**読む文章:**
_ _ _ _ _ _ _

2021年11月12日11時22分

電信柱が高いのも、郵便ポストが赤いのも…一体誰のせいなの? 菅野直基

コラムニスト : 菅野直基

うまくいかないことをすべて人のせいにする人が多い。だから、うまくいかないことを自分のせいだと考える人がいたら、「えっ!?」と思うのではないでしょうか。

しかし表向きは「電信柱が高いのも、郵便ポストが赤いのもすべて私のせい」と言っていても、心の中ではイライラしているものではないかと思います。自分を責めても責めきれないし、責めた結果、それを次回に向けた教訓としていくなら健全です。

車のブレーキは摩擦させることで減速させるため、ものすごい熱を発します。以前、バイクで富士山5合目から飛ばして降りてきたら、過熱でブレーキの効きが悪くなるフェード現象が出たので、これは危険だと思ってすぐにバイクを停車させました。

だいぶ時間がたったので、ディスクブレーキが冷えただろうと考えてちょっと触れてみました。「熱ちっ!」大変な高熱で火傷をし、水ぶくれができてしまいました。それは私の責任です。ディスクブレーキが熱いのにそれを触ってしまったからです。

_ _ _ _ _ _ _

**課題の要件:**
• A. 責任についてのコラムのうち、「しかし表向きは「電信柱が高い」から「ぐにバイクを停車させました。」までを一字も変えずに書き写してください。
• B. 責任についてのコラムの続きを書いてください。最後の文の次から書き始めてください。

_ _ _ _ _ _ _

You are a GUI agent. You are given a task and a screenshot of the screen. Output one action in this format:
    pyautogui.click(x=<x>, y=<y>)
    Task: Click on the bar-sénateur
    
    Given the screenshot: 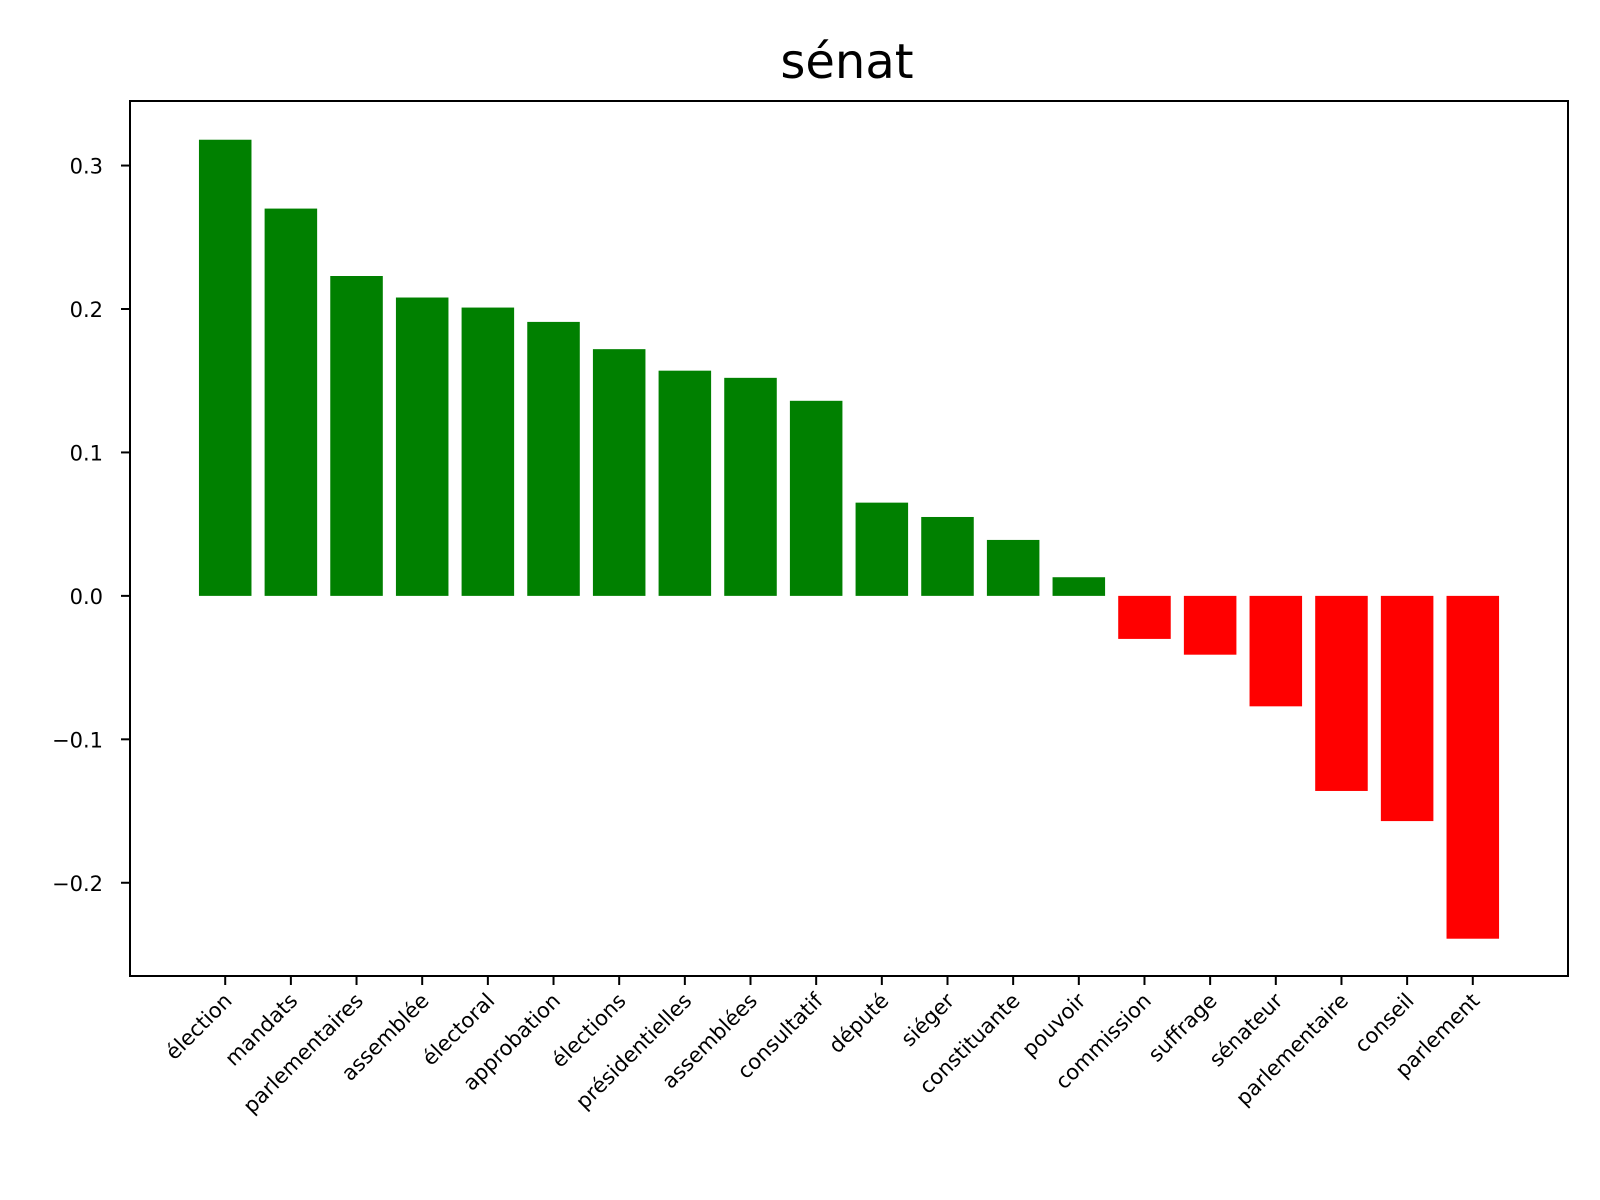 What is the action you would take?
    pyautogui.click(x=1276, y=651)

_ _ _ _ _ _ _

**演習の解答:**
• A.
しかし表向きは「電信柱が高いのも、郵便ポストが赤いのもすべて私のせい」と言っていても、心の中ではイライラしているものではないかと思います。自分を責めても責めきれないし、責めた結果、それを次回に向けた教訓としていくなら健全です。

車のブレーキは摩擦させることで減速させるため、ものすごい熱を発します。以前、バイクで富士山5合目から飛ばして降りてきたら、過熱でブレーキの効きが悪くなるフェード現象が出たので、これは危険だと思ってすぐにバイクを停車させました。

• B.
最近のハイブリッドカーでは「回生ブレーキ」といって、ブレーキで過熱された熱をエネルギーに利用するというシステムがあります。「電信柱が高いのも、郵便ポストが赤いのもすべて私のせい」と言って自分に責任があると考えるのは、ブレーキをかけて熱を溜め込むことに似ています。そのエネルギーを回生させて、感謝や前進に向けられたら素晴らしいと思います。

「すべて私のせい!」と考えたら、その行き先は、自虐的、自罰的、内罰的になります。行き着くところは、自分を傷つけ、自害することにつながります。そこに行く前に、人は「すべて私のせい!」から「私にも責任の一端はあるが、あなたにも責任があるんじゃない!」と人を責めるようになり「すべて人や状況のせい!」と考えるようになる人もいます。

人類の先祖であるアダムは、妻に禁じられた木の実を食べるようにと誘惑されて食べてしまったときに、神様から怒られることを察知して神様から隠れました。神様はアダムに「あなたは、どこにいるのか?」と探しに来られました。

「そよ風の吹くころ、彼らは園を歩き回られる神である主の声を聞いた。それで人とその妻は、神である主の御顔を避けて園の木の間に身を隠した。神である主は、人に呼びかけ、彼に仰せられた。『あなたは、どこにいるのか。』」(創世記3:8、9)

罪を犯した人は、相手の目を真っすぐに見られなくなります。アダムが神様に罪を犯していなければ「はい神様、私はここにおります」とすぐに出て行ったことでしょう。この時のアダムは、かくれんぼ遊びをしていたのではないのです。

最初アダムは、自分を責めたことでしょう。しかし次に「私を誘惑した妻のエバにも責任があった。エバが悪い!」と考えるようになり、最後は「妻のエバを造り、エバを私に与えた神様、あなたが悪いのです!」と矛先を神様に向けました。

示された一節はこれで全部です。